Como parte do estudo, o azeite extravirgem foi colocado em um material do tipo maionese. Várias horas depois, verificou-se que a mistura de azeite e maionese estava menos picante e amarga. Os pesquisadores concluíram que essa eliminação do amargor e da picante ocorre quando as proteínas se ligam ao oleocanthal e a outros compostos fenólicos.

“Isso demonstra que os compostos fenólicos e outros compostos reativos frequentemente interagem com proteínas”, disse Catherine Peyrot des Gachons, pesquisadora associada do Monell, ao Olive Oil Times.

“Na presença de certas proteínas, o oleocanthal picante e os compostos fenólicos de sabor amargo não conseguiam mais ativar seus respectivos receptores sensoriais”, acrescentou ela. “Isso significa que a ativação de outros alvos fisiológicos também pode ser modificada, positivamente (ativação mais forte) ou negativamente (ativação mais fraca).”

Os pesquisadores também descobriram que o grau em que as proteínas eliminavam a pungência oral detectada na garganta e o amargor dependia da quantidade adicionada.

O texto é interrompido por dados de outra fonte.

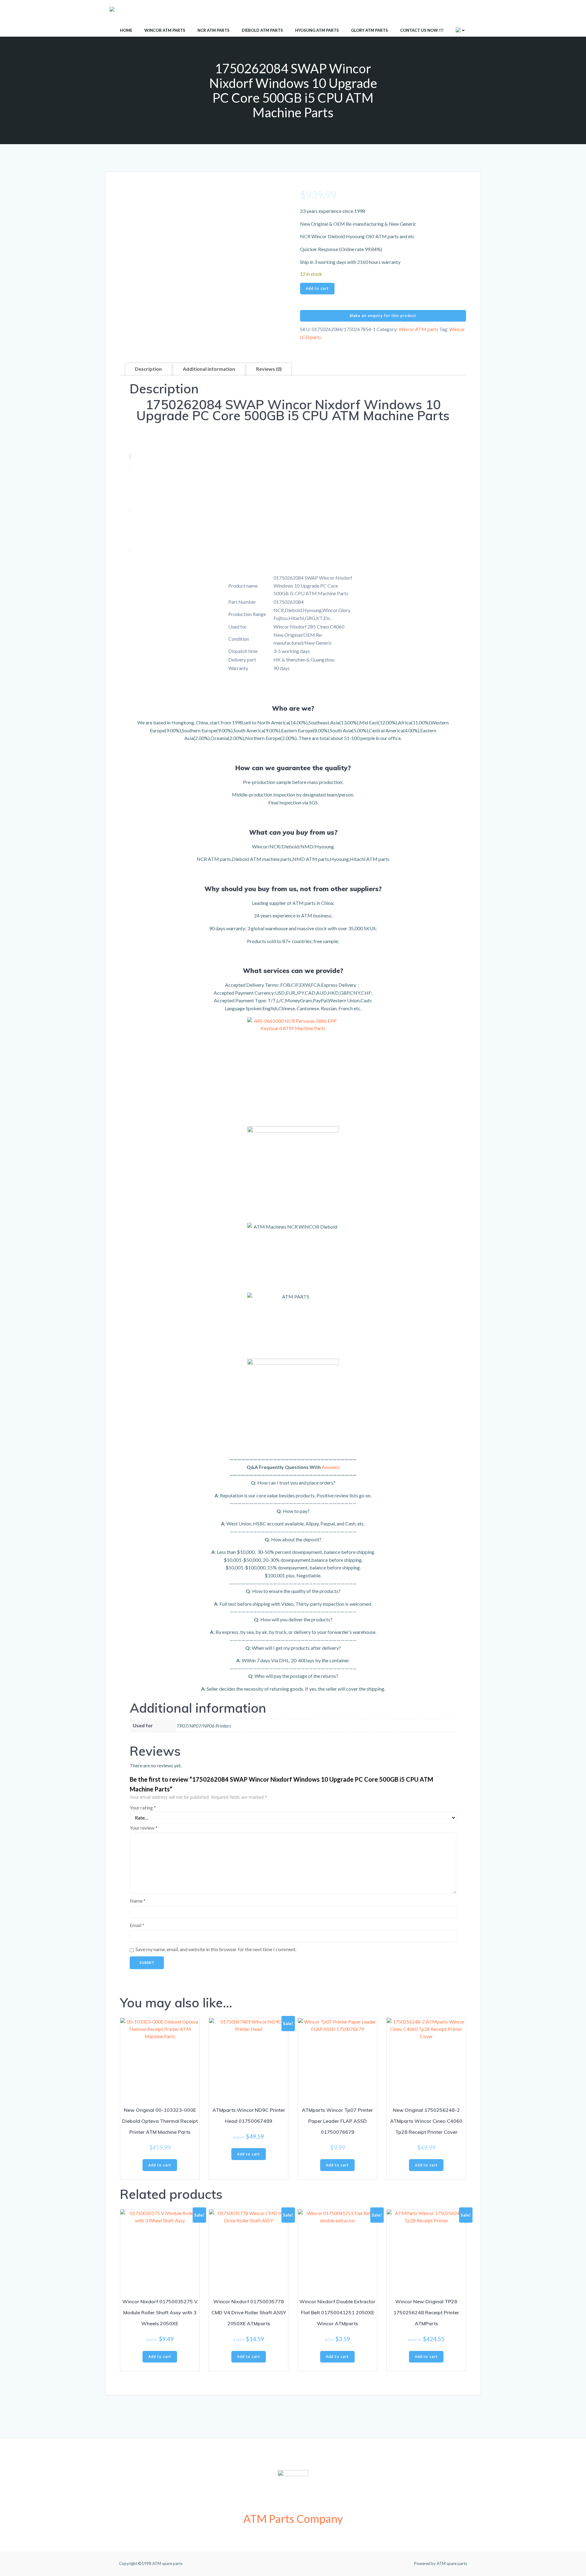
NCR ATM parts (213, 30)
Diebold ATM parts (262, 30)
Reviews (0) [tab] (269, 369)
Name (138, 1901)
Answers (331, 1467)
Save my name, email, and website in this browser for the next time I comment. (216, 1949)
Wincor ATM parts (164, 30)
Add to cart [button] (159, 2165)
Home (126, 30)
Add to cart (317, 288)
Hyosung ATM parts (317, 30)
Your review (143, 1828)
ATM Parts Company (293, 2518)
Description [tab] (148, 369)
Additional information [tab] (209, 369)
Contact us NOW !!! (421, 30)
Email (137, 1925)
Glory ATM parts (369, 30)
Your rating (143, 1807)
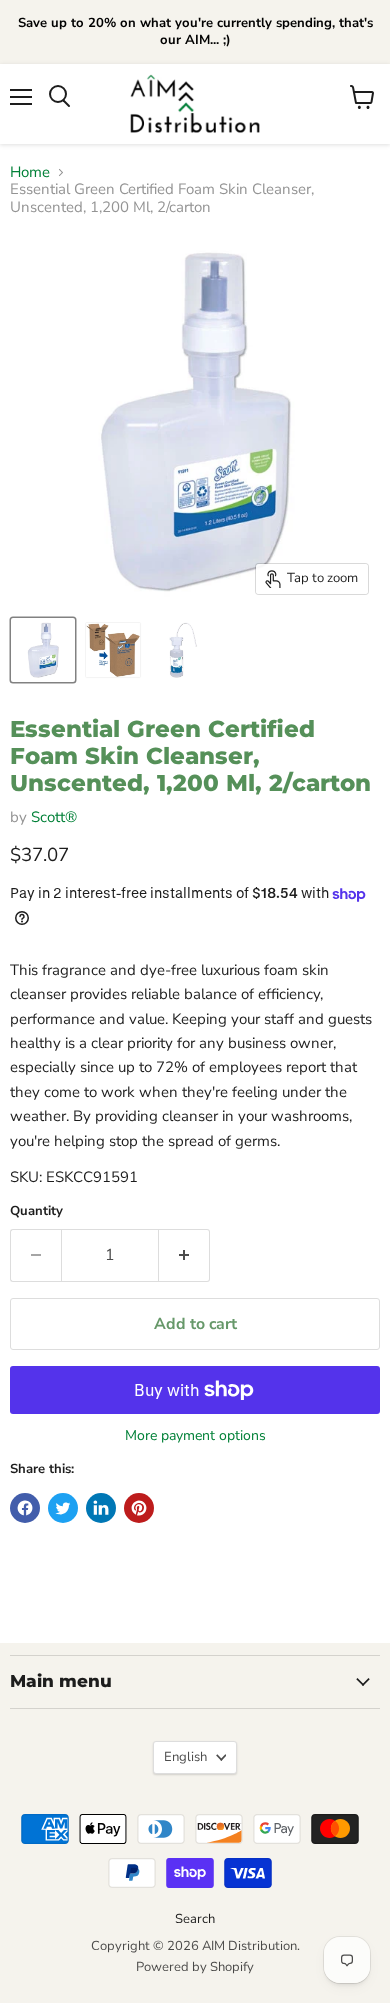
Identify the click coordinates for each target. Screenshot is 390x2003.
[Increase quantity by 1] (184, 1255)
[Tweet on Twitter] (63, 1508)
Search (195, 1919)
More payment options (195, 1436)
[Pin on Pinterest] (139, 1508)
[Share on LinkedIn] (101, 1508)
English (185, 1757)
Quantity (36, 1211)
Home (30, 172)
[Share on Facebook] (25, 1508)
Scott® (54, 817)
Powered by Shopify (195, 1967)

Eles argumentam que suas descobertas ajudarão os produtores a comercializar melhor seus produtos para os consumidores, recomendando que certos azeites de oliva extravirgens sejam usados na culinária em vez de como finalização, por exemplo.

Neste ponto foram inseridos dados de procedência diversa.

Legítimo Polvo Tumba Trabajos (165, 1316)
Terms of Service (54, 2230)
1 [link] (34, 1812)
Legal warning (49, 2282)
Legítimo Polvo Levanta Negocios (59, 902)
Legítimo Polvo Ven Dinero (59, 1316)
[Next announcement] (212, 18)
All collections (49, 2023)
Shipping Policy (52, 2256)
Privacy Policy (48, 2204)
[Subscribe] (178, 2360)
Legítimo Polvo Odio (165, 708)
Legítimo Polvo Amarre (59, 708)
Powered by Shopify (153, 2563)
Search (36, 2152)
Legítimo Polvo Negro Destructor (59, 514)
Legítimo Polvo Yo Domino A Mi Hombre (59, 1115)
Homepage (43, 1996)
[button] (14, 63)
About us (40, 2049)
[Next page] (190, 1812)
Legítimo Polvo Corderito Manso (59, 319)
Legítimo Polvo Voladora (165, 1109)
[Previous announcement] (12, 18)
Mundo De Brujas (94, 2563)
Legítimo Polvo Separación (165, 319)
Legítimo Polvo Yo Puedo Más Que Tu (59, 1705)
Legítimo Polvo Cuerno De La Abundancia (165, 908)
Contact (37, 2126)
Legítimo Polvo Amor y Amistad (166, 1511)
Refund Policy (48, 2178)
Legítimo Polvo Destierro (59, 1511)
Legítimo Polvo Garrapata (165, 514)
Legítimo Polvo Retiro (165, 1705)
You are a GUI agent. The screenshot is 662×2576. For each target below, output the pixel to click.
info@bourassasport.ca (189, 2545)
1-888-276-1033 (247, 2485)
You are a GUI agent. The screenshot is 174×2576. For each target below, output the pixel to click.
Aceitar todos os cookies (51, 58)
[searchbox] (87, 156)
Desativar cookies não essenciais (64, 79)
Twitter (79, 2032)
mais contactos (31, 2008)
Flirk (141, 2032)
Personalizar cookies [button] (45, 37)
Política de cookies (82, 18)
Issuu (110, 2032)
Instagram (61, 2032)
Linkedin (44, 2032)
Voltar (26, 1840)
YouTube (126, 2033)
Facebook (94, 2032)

“O estudo mostra que as características perceptivas de um azeite extravirgem degustado na forma líquida evoluirão dependendo de seu uso culinário, e a pungência e o amargor podem ser suprimidos”, disse Peyrot des Gachons.

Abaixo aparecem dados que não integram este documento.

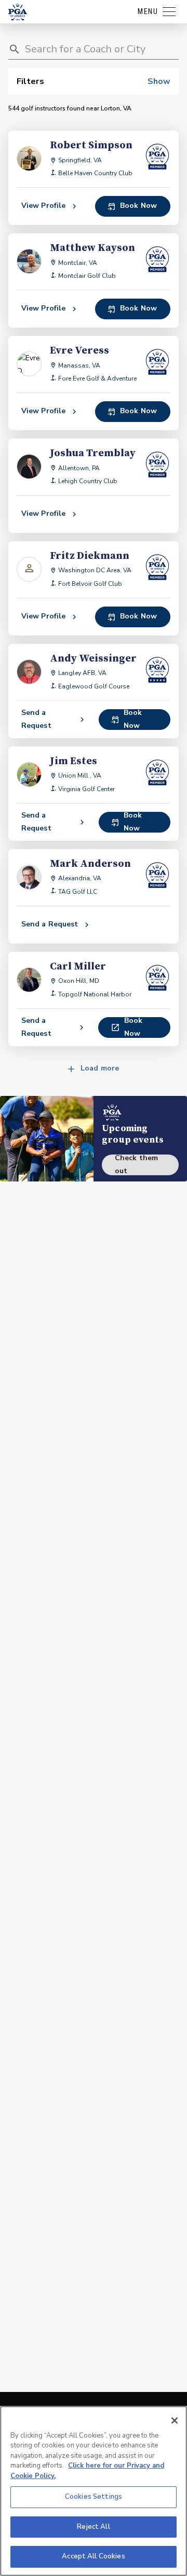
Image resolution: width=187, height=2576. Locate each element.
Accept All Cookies (93, 2556)
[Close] (174, 2420)
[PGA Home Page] (17, 12)
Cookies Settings (93, 2496)
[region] (93, 2491)
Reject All (93, 2526)
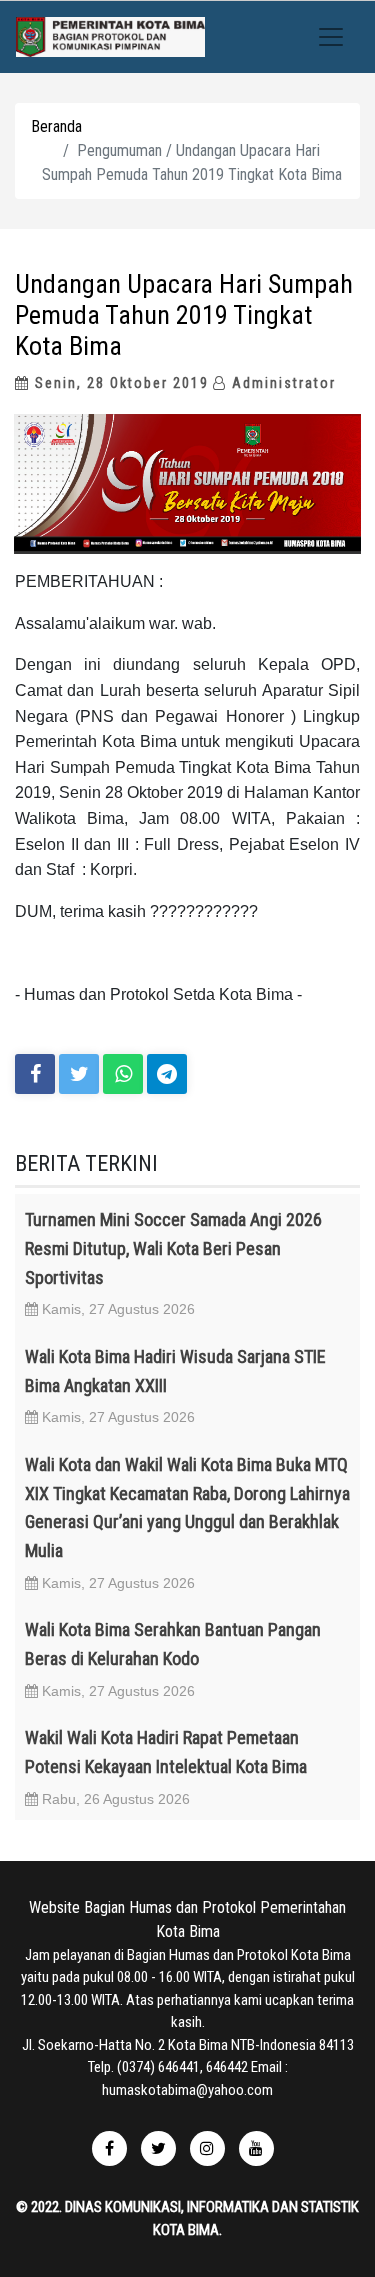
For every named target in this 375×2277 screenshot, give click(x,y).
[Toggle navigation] (331, 37)
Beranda (56, 126)
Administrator (281, 383)
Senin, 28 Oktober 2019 (119, 383)
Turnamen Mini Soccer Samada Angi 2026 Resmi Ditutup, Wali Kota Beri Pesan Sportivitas (173, 1248)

No entanto, ela ressaltou que uma melhor educação dos consumidores também pode tornar as sensações mais palatáveis. Saber que a pungência oral detectada na garganta e o amargor estão diretamente associados aos benefícios do azeite de oliva extravirgem para a saúde pode, de qualquer forma, fazer a diferença para muitos consumidores.

“O que é fascinante em um produto como o azeite de oliva é a associação direta entre as propriedades perceptivas do azeite e suas propriedades promotoras de saúde esperadas”, disse Peyrot des Gachons. “Os compostos considerados os mais importantes para os benefícios à saúde do azeite de oliva extravirgem são também aqueles que evocam amargor e pungência na garganta.”

Ela acrescentou que o Monell Chemical Senses Center planeja continuar pesquisando as propriedades do oleocanthal e compreender melhor como ele interage com outros componentes alimentares.

“Estamos particularmente interessados no oleocanthal em nosso laboratório”, disse Peyrot des Gachons. “Estamos agora estudando a natureza da interação do oleocanthal com diferentes proteínas, com o objetivo de compreender como ele pode impactar a ativação de alguns de seus alvos fisiológicos.”